Es una maniquí que acaba de
instalarse en mi estudio, acodada entre el mueblecito de cajones que guarda los
originales de mis libros y el cuadro de la ‵escalera
en rosa′, de Julio Toquero, que compré por 15.000 pesetas en 1984 y hoy
debe valer una pequeña fortuna. La verdad es que ella sola se ha buscado ese
sitio, y la planta (no sé cómo se llama esa planta de hojas opulentas como
espadañas) vela con delicadeza su hermosa y edificante desnudez. Digo edificante en el sentido de que su
esbeltez parece surgir desde los cimientos (desde sus pies con las uñas
pintadas exactamente del mismo rosa del lienzo). Y no me canso de mirarla,
quieta ahí, observándome.
Agradezco al dios de los encuentros
inesperados que la haya puesto en mi camino, en un escaparate de una mercería
en liquidación: Confecciones Monterrubio,
y haya querido ─tan fácilmente, tan naturalmente─ venirse a vivir conmigo.
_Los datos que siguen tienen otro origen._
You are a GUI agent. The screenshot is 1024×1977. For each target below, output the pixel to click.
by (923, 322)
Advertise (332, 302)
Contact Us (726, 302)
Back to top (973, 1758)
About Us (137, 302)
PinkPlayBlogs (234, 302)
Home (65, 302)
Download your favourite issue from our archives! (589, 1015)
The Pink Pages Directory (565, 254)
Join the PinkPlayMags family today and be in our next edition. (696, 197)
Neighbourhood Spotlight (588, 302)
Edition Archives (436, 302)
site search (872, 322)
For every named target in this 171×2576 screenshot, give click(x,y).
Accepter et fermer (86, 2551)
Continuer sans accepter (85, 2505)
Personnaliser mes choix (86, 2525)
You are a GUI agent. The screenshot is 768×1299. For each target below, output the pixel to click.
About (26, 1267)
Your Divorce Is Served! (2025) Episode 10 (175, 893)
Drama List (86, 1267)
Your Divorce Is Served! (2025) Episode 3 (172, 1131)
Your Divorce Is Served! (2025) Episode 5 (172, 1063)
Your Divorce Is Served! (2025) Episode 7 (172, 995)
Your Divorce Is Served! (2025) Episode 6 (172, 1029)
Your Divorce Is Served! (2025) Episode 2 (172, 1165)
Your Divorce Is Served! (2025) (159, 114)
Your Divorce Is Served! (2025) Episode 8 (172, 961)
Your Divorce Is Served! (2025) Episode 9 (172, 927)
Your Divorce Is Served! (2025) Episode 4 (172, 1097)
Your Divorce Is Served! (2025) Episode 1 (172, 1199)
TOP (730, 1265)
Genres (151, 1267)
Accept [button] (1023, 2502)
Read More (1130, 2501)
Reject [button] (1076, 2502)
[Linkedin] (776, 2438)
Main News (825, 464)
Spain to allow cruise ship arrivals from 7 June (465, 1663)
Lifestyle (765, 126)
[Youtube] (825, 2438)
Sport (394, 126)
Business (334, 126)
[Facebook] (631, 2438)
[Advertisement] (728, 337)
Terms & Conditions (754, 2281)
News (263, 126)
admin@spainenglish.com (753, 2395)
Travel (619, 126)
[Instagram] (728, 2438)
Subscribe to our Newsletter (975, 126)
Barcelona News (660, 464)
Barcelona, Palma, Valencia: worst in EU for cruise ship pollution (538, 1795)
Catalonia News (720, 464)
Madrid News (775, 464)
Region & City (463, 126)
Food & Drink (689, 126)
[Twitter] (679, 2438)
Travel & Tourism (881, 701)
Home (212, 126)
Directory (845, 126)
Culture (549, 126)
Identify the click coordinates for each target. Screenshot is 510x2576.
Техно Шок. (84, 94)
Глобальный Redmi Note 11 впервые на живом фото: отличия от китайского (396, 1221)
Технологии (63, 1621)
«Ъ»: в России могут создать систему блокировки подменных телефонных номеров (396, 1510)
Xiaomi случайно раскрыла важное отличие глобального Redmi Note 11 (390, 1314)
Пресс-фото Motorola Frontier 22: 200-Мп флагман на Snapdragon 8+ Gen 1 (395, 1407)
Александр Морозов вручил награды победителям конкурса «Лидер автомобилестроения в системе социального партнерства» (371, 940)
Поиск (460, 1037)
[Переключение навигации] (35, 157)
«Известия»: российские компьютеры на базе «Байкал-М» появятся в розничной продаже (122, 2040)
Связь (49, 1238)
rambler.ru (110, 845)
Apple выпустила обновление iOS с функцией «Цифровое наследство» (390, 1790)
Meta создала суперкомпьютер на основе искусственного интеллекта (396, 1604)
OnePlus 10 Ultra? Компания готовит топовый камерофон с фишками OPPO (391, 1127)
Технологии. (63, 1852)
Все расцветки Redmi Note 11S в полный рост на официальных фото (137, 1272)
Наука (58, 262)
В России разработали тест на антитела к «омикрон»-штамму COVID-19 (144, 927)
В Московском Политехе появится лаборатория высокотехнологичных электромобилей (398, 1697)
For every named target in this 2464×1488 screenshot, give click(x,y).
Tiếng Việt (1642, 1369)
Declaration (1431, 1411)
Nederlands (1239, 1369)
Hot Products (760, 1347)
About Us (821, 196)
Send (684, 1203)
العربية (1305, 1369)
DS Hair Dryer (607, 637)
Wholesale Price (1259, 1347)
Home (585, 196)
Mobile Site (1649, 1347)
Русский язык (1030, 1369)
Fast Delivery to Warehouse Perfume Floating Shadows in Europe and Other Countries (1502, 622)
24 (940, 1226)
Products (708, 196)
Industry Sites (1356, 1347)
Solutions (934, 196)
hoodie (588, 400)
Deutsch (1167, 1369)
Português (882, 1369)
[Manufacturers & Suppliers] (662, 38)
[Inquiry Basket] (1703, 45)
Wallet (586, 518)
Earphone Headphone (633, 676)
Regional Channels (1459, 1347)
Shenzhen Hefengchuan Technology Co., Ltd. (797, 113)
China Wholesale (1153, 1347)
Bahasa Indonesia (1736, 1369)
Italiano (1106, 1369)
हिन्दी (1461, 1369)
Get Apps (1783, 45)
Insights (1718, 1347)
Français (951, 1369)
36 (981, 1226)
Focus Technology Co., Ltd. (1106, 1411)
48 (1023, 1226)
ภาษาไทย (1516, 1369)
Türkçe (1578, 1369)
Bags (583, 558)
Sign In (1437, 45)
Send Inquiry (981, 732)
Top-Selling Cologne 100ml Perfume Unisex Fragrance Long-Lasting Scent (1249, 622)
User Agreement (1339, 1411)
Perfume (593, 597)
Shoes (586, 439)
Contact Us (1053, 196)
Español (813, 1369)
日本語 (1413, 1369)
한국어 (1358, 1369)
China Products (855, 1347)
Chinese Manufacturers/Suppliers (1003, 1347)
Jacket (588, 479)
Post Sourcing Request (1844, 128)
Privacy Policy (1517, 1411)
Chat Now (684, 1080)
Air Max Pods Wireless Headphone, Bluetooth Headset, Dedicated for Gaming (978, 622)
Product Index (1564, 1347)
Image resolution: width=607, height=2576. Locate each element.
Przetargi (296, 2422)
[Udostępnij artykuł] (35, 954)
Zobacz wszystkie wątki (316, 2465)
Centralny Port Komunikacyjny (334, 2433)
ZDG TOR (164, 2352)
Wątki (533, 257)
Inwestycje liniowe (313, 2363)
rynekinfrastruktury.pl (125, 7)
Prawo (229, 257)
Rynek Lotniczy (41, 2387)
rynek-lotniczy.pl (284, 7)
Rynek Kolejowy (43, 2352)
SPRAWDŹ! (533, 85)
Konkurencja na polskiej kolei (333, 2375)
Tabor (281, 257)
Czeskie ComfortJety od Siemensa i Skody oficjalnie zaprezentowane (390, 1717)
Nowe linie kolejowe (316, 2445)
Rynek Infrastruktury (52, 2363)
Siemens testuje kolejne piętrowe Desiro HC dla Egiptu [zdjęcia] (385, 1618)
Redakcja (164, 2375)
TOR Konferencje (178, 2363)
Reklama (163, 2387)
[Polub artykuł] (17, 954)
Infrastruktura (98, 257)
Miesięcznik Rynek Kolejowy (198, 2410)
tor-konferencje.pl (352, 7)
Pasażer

Es bellísima, ya digo, entre
ofreciéndose y ocultándose, impúdica y a la vez pudorosa, Santo Dios. He sido ─soy─
un mortalmente herido admirador de la Gracia y el vuelo y la sobrenaturalidad y
la angelidad femeninas… y ahora esto.
Cuántas veces mis palabras se han corporeizado encarnándose en seres reales, y
heme aquí hoy enamorado de una ─¿inánime?─ maniquí. Maniquí con un polo, se titulaba una de mis columnas de los noventa
en El Norte de Castilla. Y trataba de las escapadas de una maniquí desde su
escaparate a la heladería de la plaza de Santa Cruz. Es duro ser maniquí en las
rebajas de agosto. Lisa 1 no viene de
boutique, sino de una humilde e histórica tienda de lencería que desaparece.
Y no me canso de soñarla, ahí
quieta, tan real, observándome. Imaginándome ella a mí, se diría. Exhibiéndose
sola para mí. Porque ella, ahora lo sé, me ha elegido.